| cypilot | true |
|---|---|
| type | requirement |
| name | Reverse Engineering Methodology |
| version | 1.0 |
| purpose | Technology-agnostic methodology for systematic project analysis |
- Agent Instructions
- Overview
- Layer Map
- L1: Surface Reconnaissance
- L2: Entry Point Analysis
- L3: Structural Decomposition
- L4: Data Flow Tracing
- L5: Dependency Mapping
- L6: State Management Analysis
- L7: Integration Boundary Scan
- L8: Pattern Recognition
- L9: Knowledge Synthesis
- Execution Protocol
- Error Handling
- Consolidated Validation Checklist
- References
Scope: Any software project regardless of language, framework, or architecture.
ALWAYS open and follow this file WHEN the user asks to analyze a codebase, search project code or docs, or generate artifacts/code from existing project structure.
ALWAYS open and follow {cypilot_path}/.core/requirements/execution-protocol.md for workflow context.

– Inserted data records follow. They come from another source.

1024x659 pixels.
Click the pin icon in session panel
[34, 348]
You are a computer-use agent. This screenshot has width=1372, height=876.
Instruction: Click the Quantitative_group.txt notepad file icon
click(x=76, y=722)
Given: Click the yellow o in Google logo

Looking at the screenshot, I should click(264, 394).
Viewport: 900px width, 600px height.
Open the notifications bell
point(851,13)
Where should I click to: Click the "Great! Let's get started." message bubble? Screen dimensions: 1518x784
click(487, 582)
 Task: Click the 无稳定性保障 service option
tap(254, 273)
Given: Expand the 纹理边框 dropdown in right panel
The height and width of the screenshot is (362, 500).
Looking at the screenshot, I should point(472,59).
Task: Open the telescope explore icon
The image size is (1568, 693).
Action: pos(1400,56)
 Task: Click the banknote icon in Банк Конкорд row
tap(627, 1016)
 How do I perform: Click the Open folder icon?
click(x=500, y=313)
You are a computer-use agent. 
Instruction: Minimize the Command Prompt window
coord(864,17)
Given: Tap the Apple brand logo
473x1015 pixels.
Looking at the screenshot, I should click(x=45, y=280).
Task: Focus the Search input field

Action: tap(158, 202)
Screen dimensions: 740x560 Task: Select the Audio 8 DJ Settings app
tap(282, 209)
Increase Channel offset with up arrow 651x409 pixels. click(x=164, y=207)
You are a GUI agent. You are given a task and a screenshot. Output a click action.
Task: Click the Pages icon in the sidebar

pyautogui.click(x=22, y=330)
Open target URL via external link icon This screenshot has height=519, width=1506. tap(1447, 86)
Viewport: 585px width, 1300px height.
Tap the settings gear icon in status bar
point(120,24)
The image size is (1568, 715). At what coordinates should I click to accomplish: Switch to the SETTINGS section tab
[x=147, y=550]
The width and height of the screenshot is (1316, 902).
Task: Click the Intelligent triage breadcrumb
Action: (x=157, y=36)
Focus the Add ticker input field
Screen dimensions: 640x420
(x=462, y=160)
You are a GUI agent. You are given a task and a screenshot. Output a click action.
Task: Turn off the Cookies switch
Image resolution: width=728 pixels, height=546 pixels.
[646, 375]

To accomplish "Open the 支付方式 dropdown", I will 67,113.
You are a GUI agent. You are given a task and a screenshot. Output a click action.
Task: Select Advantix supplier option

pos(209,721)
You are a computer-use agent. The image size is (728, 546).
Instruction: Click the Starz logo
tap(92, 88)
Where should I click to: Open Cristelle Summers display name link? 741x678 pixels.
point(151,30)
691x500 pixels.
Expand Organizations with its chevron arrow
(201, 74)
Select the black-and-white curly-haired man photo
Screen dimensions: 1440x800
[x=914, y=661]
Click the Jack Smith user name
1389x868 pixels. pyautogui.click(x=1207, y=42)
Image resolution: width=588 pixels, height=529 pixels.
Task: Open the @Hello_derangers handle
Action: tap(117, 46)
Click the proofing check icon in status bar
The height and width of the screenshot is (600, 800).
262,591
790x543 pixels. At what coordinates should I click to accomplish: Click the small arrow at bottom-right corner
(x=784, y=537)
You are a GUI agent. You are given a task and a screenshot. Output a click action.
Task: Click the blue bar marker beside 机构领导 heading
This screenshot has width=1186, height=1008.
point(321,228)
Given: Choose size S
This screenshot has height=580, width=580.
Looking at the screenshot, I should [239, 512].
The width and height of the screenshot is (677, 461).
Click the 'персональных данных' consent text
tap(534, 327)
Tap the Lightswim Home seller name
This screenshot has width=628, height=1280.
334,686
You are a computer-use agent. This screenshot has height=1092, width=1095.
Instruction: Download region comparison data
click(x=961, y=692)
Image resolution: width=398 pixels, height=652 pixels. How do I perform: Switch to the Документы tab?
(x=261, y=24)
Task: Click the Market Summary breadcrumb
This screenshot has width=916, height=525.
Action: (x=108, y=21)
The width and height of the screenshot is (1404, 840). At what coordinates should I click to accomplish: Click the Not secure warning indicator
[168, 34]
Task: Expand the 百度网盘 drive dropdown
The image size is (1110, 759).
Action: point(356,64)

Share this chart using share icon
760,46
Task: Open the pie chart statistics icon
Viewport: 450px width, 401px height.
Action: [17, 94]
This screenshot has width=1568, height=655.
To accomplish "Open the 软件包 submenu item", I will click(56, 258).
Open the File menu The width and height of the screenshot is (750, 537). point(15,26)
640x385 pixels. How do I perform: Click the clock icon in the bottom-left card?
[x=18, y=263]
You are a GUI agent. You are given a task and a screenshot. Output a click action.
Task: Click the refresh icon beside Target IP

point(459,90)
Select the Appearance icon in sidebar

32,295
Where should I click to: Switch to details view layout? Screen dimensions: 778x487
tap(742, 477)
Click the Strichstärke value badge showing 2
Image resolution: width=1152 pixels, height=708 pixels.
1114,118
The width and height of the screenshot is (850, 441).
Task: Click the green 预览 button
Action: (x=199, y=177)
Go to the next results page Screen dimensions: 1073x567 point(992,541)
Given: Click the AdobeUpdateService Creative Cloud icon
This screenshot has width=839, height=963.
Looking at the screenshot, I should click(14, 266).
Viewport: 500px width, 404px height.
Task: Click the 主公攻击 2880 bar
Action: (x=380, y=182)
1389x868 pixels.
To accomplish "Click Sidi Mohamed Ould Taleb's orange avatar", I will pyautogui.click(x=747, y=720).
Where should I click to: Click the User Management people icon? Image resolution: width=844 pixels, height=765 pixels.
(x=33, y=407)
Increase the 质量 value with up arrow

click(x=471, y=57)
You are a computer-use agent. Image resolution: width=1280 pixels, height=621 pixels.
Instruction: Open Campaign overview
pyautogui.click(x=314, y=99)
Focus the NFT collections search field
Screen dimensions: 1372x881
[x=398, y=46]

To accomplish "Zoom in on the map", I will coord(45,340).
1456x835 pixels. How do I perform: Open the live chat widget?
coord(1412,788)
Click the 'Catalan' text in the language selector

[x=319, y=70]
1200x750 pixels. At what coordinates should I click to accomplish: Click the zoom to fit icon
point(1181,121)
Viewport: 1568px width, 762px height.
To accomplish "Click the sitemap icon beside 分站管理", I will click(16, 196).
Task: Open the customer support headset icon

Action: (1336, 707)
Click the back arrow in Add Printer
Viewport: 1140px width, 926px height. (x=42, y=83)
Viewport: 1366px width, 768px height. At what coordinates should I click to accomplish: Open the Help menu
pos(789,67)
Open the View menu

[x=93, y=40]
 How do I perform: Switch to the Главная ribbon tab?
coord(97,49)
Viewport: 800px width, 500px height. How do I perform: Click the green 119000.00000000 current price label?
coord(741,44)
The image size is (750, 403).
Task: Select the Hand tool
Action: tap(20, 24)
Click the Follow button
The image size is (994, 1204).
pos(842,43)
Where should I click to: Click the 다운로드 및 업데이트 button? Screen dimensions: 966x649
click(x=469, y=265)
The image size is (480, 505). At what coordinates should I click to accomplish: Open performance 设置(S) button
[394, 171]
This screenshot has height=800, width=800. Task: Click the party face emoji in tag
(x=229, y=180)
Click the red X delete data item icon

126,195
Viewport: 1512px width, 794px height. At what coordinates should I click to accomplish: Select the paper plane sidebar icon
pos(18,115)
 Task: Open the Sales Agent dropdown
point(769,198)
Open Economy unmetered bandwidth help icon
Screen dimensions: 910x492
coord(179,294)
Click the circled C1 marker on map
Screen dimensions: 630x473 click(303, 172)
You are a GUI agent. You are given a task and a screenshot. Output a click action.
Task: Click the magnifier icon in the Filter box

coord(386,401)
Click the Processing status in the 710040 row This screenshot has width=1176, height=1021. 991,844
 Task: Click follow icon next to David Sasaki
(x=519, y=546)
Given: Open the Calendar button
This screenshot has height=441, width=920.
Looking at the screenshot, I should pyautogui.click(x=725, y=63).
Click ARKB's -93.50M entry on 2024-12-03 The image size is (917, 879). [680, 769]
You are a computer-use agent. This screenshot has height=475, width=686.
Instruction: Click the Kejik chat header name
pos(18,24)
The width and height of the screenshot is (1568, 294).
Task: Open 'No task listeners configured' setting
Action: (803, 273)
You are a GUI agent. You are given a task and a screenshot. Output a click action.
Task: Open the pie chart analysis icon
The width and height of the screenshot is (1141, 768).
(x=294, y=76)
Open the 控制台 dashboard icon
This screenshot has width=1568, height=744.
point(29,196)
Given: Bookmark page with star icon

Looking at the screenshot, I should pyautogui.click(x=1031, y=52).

Prerequisites: confirm the agent has read this methodology, has repository access, will execute layers 1 -> 9 in order, and will checkpoint after each layer.
Reverse engineering builds a progressive mental model of a system. The rule is: observe patterns, not technologies. Every project reveals structure through entry points, organization, data movement, dependency direction, state transitions, and boundary behavior.
| Layer | Question |
|---|---|
| L1 | What does the repository look like before reading code? |
| L2 | Where and how does execution begin? |
| L3 | How is code organized into logical units? |
| L4 | How does data move through the system? |
| L5 | What depends on what? |
| L6 | How is state created, modified, and persisted? |
| L7 | Where does the system touch the outside world? |
| L8 | What patterns and conventions recur? |
| L9 | What knowledge should be carried forward? |
Goal: form initial impressions without deep code reading.
| Area | Required checks |
|---|---|
| Repository structure | List top-level directories; identify standard names (src, lib, pkg, app, cmd, internal, test, docs); identify non-standard/domain directories; note naming convention (kebab-case, snake_case, camelCase, PascalCase); note hidden directories (.git, .github, .vscode, .idea); note config directories (config, settings, env). |
| File inventory | List top-level files; identify config files (package.json, pyproject.toml, Cargo.toml, go.mod, pom.xml, build.gradle, *.csproj); doc files (README, CHANGELOG, CONTRIBUTING, LICENSE); CI/CD files (.github/workflows, .gitlab-ci.yml, Jenkinsfile, .circleci); container/infra files (Dockerfile, docker-compose.yml, k8s/, terraform/); editor config (.editorconfig, .prettierrc, .eslintrc, .rubocop.yml). |
| Git history | Check repository age, recent activity, most active directories, stale directories, contributor count, and commit message patterns (conventional commits, ticket references). |
| Language detection | Scan extensions (.ts, .js, .py, .rs, .go, .java, .cs, .rb, .php, .kt, .swift, .cpp, .c); count files per extension; identify primary language in source dirs; identify secondary languages in scripts, tests, or tools. |
| Multi-language patterns | Check for polyglot layout, FFI/bindings, generated code (protobuf, GraphQL codegen, ORM models), and DSLs (SQL, templates, config schemas). |
| Explicit docs | Read README.md; inspect docs/; look for architecture docs (ARCHITECTURE.md, ADR/, decisions); API docs (openapi.yml, swagger.json, Postman); inline docs (docstrings, JSDoc, rustdoc). |
| Implicit docs | Analyze test names, type definitions, error messages, and log statements. |
Goal: understand where execution starts and how bootstrap reaches business logic.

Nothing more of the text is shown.